▸ PROBLEM TO SOLVE
Check the material that follows and say how many lines include the string "dropdown", giving the number alone.
[[ EXERCISE DATA, beginning ]]
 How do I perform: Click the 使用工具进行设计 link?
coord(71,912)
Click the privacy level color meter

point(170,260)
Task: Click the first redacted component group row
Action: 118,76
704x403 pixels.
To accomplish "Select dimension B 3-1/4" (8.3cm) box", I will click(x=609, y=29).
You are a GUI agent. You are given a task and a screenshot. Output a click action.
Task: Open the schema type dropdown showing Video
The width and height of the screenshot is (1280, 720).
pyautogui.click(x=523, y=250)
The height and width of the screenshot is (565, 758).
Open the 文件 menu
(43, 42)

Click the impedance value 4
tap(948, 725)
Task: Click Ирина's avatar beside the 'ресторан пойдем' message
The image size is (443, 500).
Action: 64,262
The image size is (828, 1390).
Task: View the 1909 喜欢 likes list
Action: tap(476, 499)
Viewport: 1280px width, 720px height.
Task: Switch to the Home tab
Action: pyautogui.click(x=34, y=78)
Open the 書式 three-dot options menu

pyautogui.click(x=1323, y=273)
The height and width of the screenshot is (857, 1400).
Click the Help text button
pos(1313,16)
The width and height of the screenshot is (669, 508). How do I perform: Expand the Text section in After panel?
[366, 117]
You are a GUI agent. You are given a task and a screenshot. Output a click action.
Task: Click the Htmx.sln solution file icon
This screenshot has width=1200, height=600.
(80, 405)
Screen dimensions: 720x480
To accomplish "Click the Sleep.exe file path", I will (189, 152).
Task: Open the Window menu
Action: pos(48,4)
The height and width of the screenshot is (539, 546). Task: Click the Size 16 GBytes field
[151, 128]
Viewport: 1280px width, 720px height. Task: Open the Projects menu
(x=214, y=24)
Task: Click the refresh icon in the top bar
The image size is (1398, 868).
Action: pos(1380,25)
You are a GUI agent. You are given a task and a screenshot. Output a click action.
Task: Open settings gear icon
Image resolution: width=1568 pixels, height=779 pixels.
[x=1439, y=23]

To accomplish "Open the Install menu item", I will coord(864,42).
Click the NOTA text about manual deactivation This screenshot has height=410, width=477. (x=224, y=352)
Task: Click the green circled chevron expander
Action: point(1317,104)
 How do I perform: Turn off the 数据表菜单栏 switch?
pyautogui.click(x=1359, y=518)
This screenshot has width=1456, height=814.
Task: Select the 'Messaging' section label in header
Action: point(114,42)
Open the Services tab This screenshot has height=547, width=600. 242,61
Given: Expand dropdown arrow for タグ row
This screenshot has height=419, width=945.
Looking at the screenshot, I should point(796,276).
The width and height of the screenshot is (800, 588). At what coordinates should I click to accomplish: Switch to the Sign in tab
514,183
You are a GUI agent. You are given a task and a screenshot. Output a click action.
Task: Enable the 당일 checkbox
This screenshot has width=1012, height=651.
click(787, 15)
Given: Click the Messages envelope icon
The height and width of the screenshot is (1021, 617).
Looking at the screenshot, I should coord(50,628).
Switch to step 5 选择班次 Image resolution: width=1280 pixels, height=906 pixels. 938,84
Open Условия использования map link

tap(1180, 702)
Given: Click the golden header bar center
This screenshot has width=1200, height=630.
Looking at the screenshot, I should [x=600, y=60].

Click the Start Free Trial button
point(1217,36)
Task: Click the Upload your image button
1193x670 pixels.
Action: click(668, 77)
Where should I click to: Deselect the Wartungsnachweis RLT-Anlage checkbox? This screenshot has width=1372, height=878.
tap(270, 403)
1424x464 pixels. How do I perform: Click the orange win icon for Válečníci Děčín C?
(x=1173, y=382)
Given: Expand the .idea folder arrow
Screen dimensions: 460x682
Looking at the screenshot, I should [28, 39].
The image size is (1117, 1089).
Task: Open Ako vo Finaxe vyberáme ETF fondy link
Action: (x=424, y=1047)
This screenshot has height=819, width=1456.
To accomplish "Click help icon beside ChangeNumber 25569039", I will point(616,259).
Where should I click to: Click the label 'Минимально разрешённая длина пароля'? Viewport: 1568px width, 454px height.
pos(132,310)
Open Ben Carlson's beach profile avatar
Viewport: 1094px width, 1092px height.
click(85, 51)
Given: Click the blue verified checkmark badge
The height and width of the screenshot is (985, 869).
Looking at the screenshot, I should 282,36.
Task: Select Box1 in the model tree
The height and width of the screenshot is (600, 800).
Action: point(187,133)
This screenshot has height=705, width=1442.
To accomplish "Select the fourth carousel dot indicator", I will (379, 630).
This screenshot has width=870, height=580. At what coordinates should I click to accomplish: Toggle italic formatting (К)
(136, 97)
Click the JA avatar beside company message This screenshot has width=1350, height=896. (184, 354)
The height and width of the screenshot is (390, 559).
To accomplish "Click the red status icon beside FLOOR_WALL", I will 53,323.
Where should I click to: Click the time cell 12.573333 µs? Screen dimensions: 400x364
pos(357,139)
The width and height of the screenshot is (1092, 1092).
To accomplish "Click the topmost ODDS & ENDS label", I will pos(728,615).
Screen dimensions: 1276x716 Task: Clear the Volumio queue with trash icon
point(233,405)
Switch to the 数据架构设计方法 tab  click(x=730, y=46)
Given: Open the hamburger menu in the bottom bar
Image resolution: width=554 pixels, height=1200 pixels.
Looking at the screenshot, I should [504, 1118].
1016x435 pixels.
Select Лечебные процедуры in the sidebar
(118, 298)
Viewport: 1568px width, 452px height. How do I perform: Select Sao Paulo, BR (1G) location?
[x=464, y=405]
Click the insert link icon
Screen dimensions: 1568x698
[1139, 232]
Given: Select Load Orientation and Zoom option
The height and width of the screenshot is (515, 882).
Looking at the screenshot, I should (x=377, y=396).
[[ EXERCISE DATA, end ]]
▸ WORKED SOLUTION
2